Optometrists always seem a little afraid of things. We’re afraid of health care reform, online glasses and contact lenses, our office manager (well, at least I am after being married to her for nearly 34 years), the IRS, HIPAA, meaningful use, larger-than-average optic discs, thinner-than-average corneae, antitrust laws, state boards, national boards, surfboards, and on and on. 

Dude, we are supposed to be scared! Cavemen who weren’t scared to death by every little thing were the ones who were eaten by the saber-toothed tiger. Our bravery genes were chewed and swallowed and lost forever.  

Studies have proven that the physiological response to fear in the body is the same exact physiological response to excitement. Therefore, if you are excited about your chosen profession, then you are also scared of it. And vice-versa. 

Fear Itself

Now, I don’t spend a lot of time actually feeling fear in the office, but there are a few things that make me want to run down the hallway screaming and flailing my hands like my hair is on fire. One obvious example is if my hair were, in fact, on fire. But this has only happened a handful of times in my practice, so no big deal. 

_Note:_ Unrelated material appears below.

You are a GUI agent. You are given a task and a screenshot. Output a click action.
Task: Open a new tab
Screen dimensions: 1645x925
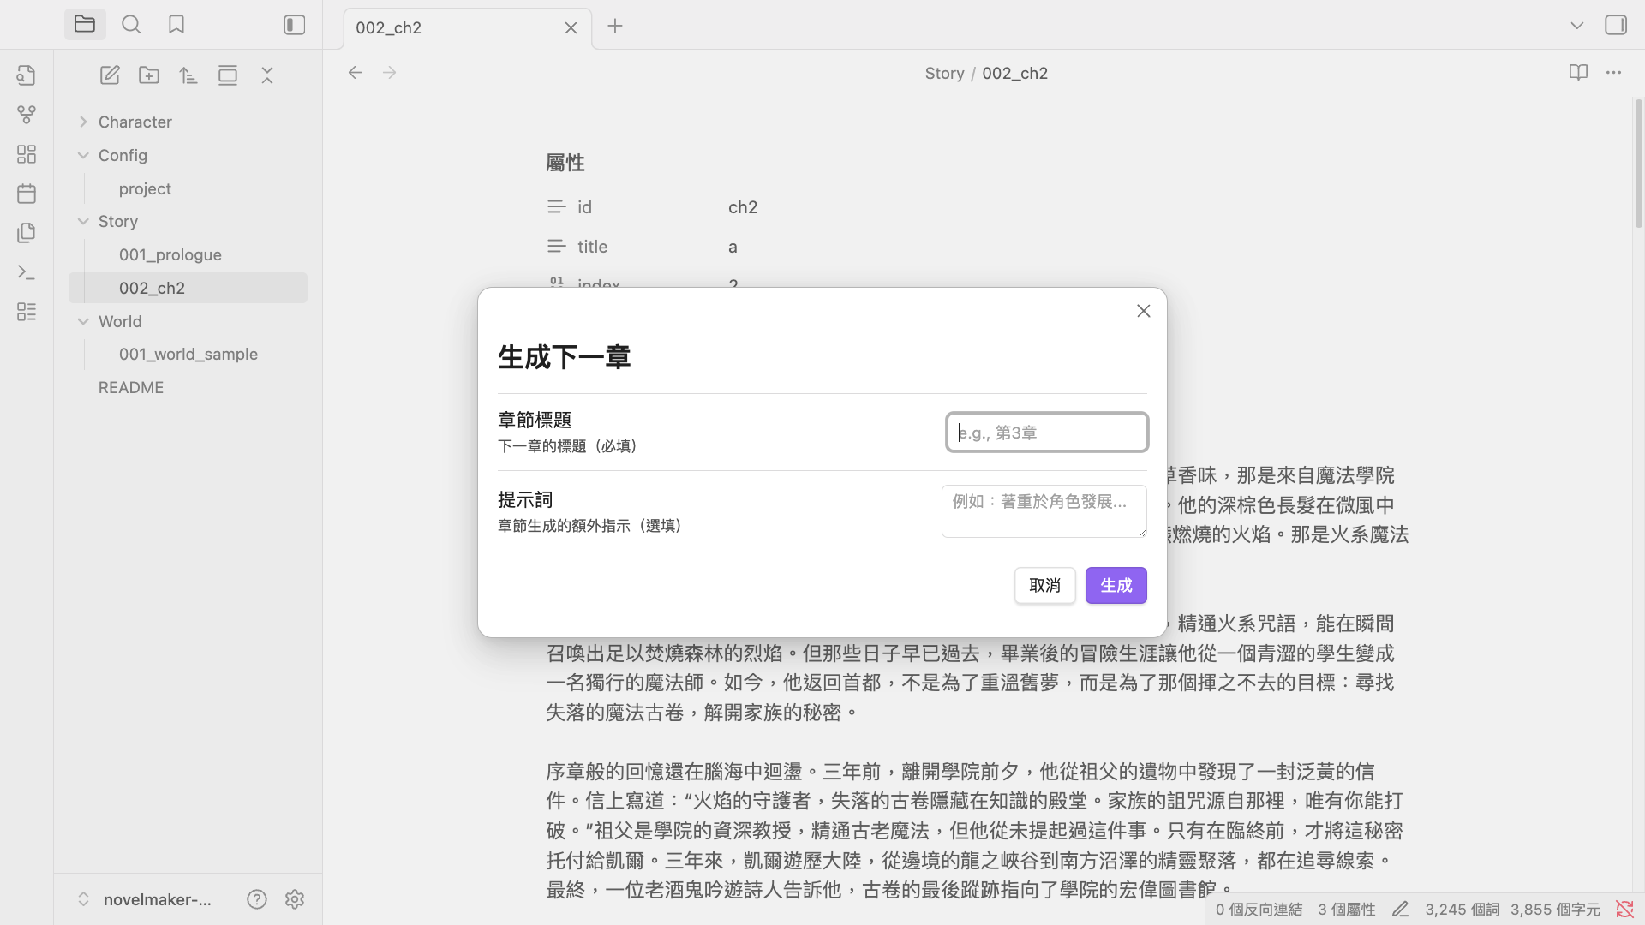[x=615, y=27]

What else scares me? Well, one example is anything involving plumbing. In 34 years, I’ve never found a staff member who can be trained properly to jiggle the handle when the toilet keeps running. They’re afraid of it, too. They’ll interrupt me when I’m in the middle of needling a rust ring to have me deal with that one. 

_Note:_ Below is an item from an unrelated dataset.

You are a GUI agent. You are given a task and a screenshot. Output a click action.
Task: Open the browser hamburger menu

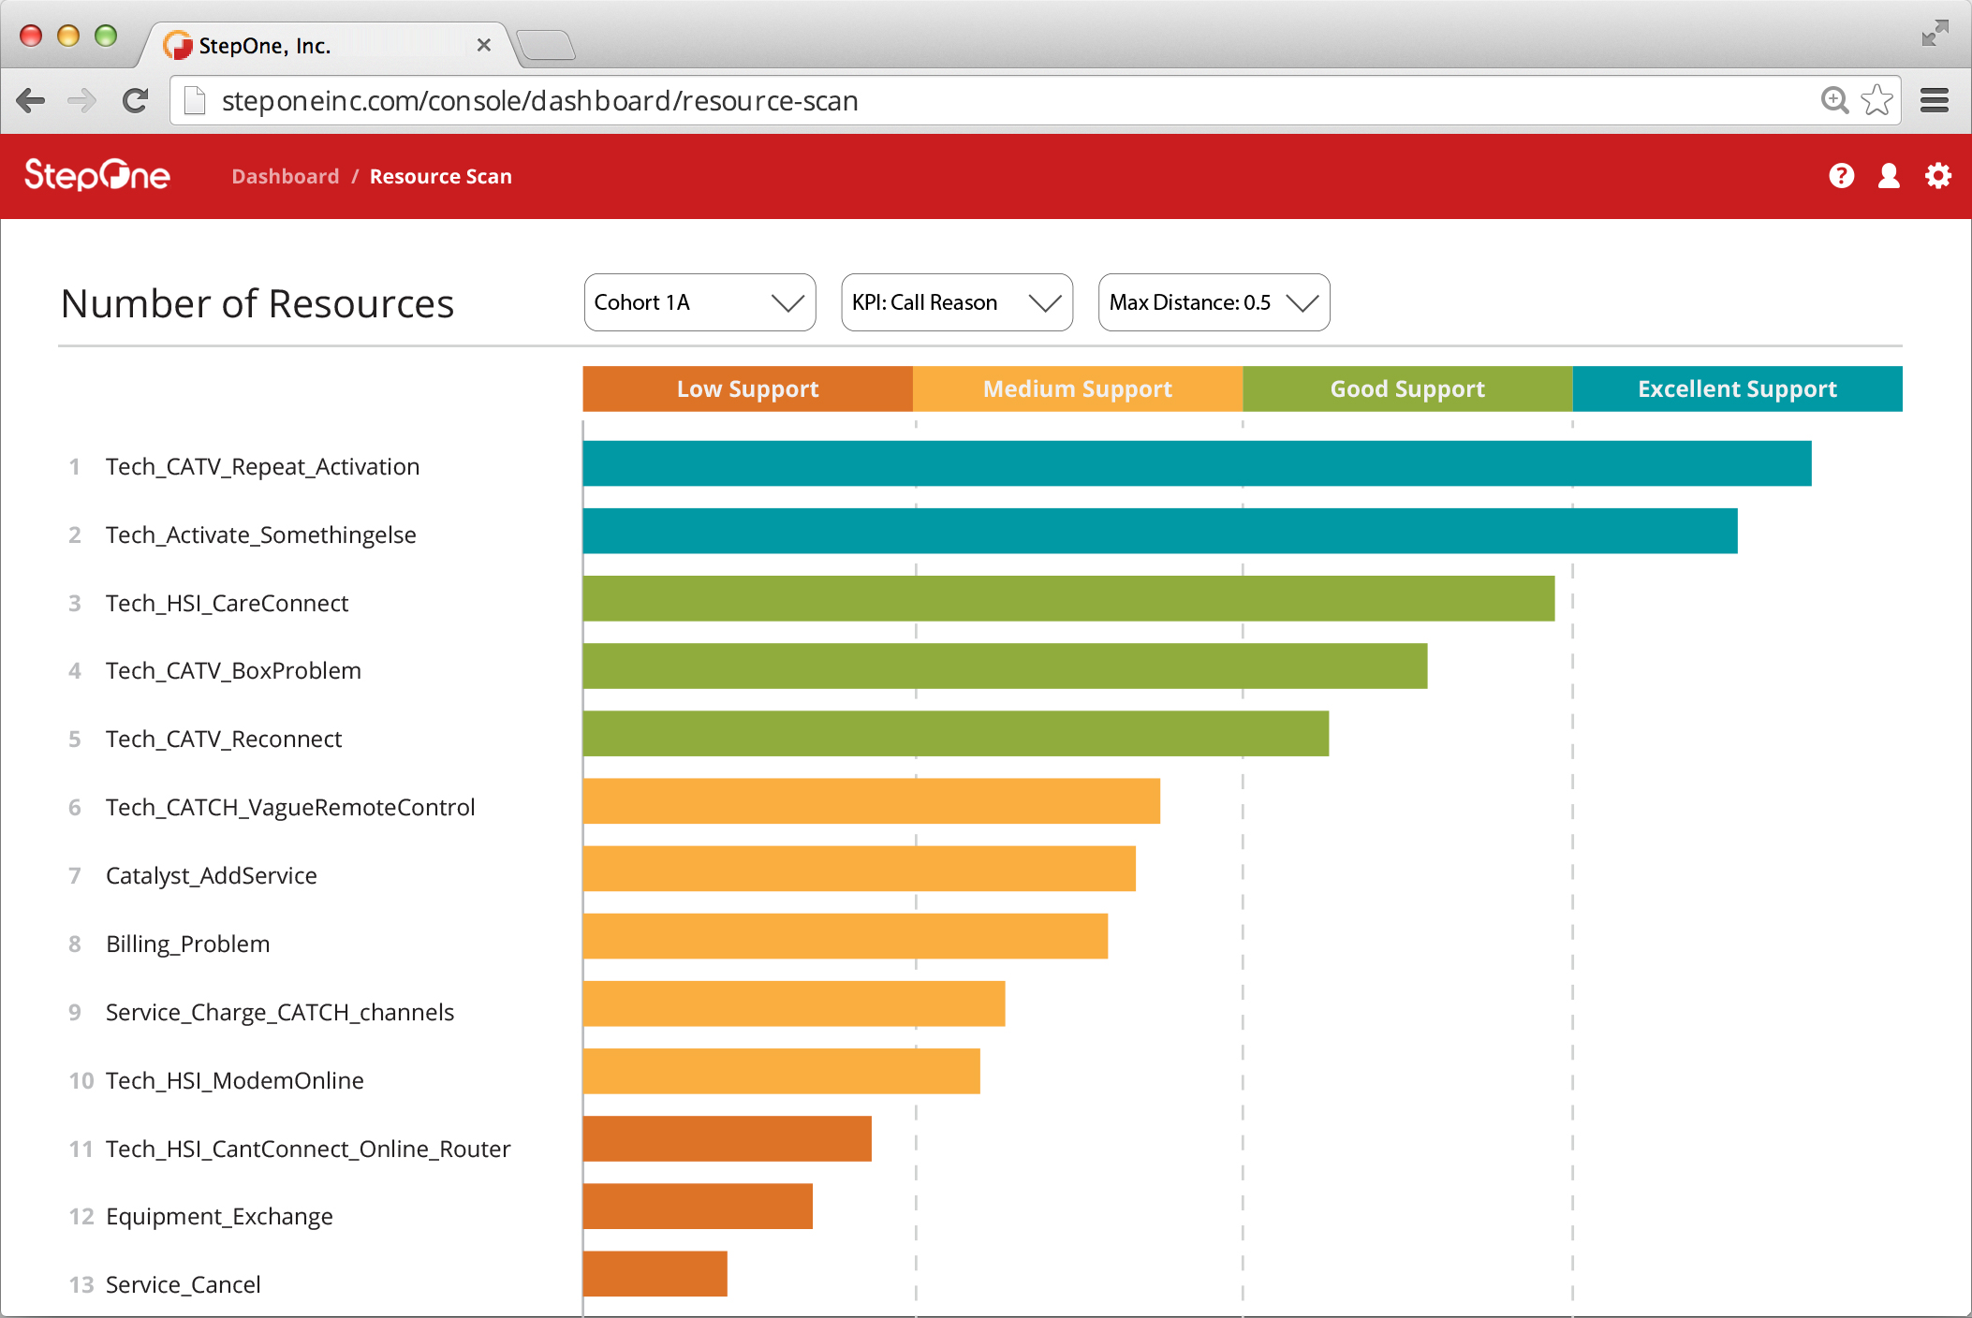[x=1935, y=100]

What about a 4-year-old who really, really needs cycloplegia? (This is why my son loves being a surgeon—the patients are unconscious.) I used to just muscle the kid into submission. But since I turned 61, the average 4-year-old can now whoop me, so that doesn’t work any more. 

How about the abject fear produced when a 59-year-old former Air Force pilot who’s +1.00-1.25 x 056 shows up and wants contact lenses? I would rather face him in his F-18 than in my chair. 

And, eeeeeoowww, the “my-last-doctor-just-gave-me-a-bunch-of-contact-lenses-so-why-won’t-you?” patient. I try to explain that contact lenses are like meth, and that’s not free, right? This kind of patient usually understands this simple analogy, and then tries to pay me with meth IOUs. 

I scream at the sight of a juice box in the hands of any 2-year-old. Might as well just take it from the toddler and dump it on my new shirt myself. 

How about the “where’s my checkbook” fear when an order comes in COD because I’m 90 days behind on the last order of $12.37? Terrifying. (By the way, where is my checkbook anyhow?)

I get petrified when we have a lunch staff meeting and they all want food from the healthy vegetarian salad place up the street. I’m afraid I’ll need IV glucose by 2 PM. 

Speaking of my staff, I live in mortal fear of running out of bottled water and being on the receiving end of The Look. You know The Look. It’s the one they teach all females to make any man feel like a stupid idiot. My daughter could peel paint off the walls with one glance when she was 7. Now that she’s a mom, I’ll only look at her through a welder’s helmet.  

Doctors, what are YOU afraid of? Just pretend the patient is unconscious. Works every time!